Racked by food shortages and political unrest, Venezuela swelled with what organizers are calling the "mother of all protests" on Wednesday. Demonstrators have taken to the streets in the capital, Caracas, and other major cities across the country to rally against the government of President Nicolas Maduro, who assumed office precisely five years ago.
Throughout the day, those rallies often devolved into clashes between demonstrators and security forces — chaotic, violent scenes rent by tear gas, tossed rocks and even two reported deaths.
Citing witnesses in Caracas, Reuters reports that Carlos Moreno, a teenage student who had not planned to join the demonstration, was shot in the head after "government supporters approached an opposition gathering and fired shots." The news service says he later died in the hospital.
Later in the day a 23-year-old woman named Paola Ramirez was also shot and killed by pro-government groups, according to The Associated Press.
They were not the first to be felled in the course of the anti-Maduro protests that have been mounting since late last month. As of last week, five protesters — including a 13-year-old boy — had died of injuries suffered in fights with riot police.
But the protesters who showed up Wednesday vowed to keep struggling against Maduro and voicing their displeasure with the state of the country.
"This is exhausting — but we won't give up until we achieve a better country and democracy," Luiza Mayorca, a lawyer and mother of three, told NPR's Phil Reeves in Caracas. "Every time we do something, that's what we feel: that the worst thing would be to stay home, let fear take over us. This government, this regime, is making life miserable, and we cannot accept it."
"We want to get out of all this oppression and dictatorship, all the mistreatment we have had — the hunger, the kids dying in the countryside, the poverty," another protester, an unemployed schoolteacher named Libertad Diaz, told Phil.
By several media accounts, hundreds of thousands of anti-Maduro demonstrators flooded city streets to protest bread scarcity, ballooning inflation — which several estimates peg at triple digits — and what they see as an increasingly dictatorial regime.
Protesters point to a moment a few weeks ago as proof of Maduro's ever-tightening grasp on the levers of power, when a Supreme Court loyal to the president attempted to nullify the opposition-dominated Legislature. The court backpedaled and restored power to the body after the abortive attempt drew anger both in Venezuela and the international community.
Maduro's opposition is also demanding new elections, which were indefinitely postponed last year — mere months after Maduro also canceled a recall referendum that could have ousted him from power.
"What will end the phase in which our country currently finds itself? Allowing free and democratic elections and respecting the constitution, to put a stop to this coup d'état that's being staged and controlled by Maduro together with the Supreme Court," Henrique Capriles, a leading figure of the opposition, tells the German broadcaster Deutsche Welle.

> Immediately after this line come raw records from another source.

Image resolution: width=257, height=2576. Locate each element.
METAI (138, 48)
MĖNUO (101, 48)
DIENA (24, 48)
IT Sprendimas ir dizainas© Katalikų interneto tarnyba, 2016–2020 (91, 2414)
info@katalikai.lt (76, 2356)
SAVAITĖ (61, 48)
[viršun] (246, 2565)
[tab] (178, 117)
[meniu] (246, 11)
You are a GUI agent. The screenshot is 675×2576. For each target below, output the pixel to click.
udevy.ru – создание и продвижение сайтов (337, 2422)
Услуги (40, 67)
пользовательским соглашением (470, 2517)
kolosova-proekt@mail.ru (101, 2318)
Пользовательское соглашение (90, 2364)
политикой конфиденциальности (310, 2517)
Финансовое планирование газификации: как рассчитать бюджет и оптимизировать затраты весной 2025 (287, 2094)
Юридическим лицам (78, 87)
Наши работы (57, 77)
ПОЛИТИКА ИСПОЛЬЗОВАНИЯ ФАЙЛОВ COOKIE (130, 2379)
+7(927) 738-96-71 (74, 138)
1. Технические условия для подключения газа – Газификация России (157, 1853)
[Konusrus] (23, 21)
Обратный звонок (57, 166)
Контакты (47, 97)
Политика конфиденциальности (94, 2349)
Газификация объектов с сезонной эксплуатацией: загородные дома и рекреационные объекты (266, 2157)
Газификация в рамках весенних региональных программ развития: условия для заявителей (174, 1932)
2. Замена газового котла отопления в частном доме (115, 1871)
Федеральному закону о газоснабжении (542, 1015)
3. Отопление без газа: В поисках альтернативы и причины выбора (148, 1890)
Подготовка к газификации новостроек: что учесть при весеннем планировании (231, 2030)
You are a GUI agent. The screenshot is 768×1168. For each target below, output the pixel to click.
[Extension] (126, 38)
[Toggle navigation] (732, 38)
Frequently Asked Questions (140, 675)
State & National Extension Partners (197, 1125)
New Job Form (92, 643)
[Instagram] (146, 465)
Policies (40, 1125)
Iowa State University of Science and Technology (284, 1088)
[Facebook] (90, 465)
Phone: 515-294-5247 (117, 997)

Capriles, whom Deutsche Welle calls "the opposition's most promising candidate for the coming elections in 2018," was banned last week from holding office for 15 years — a move Capriles says he does not recognize.
Maduro, for his part, has rejected the unrest as manufactured by forces outside Venezuela's borders.
"The US government, the state department, have given the green light, the approval for a coup process to intervene in Venezuela," Maduro said in a televised address Tuesday, according to The Guardian.
In response to Wednesday's massive protests, which had long been in the works, Al-Jazeera reports Maduro ordered the Venezuelan military to march in Caracas in "defense of morality" and "in repudiation of the traitors of the country."
"From the first reveille, from the first rooster crow, the Bolivarian National Armed Forces will be in the streets ... saying, 'Long live the Bolivarian Revolution,' " he announced, referring to the populist "revolution" that brought his predecessor, Hugo Chávez, to power in 1999.
The military presence did little to ease the upheaval, however — or to dissuade protesters like Diaz.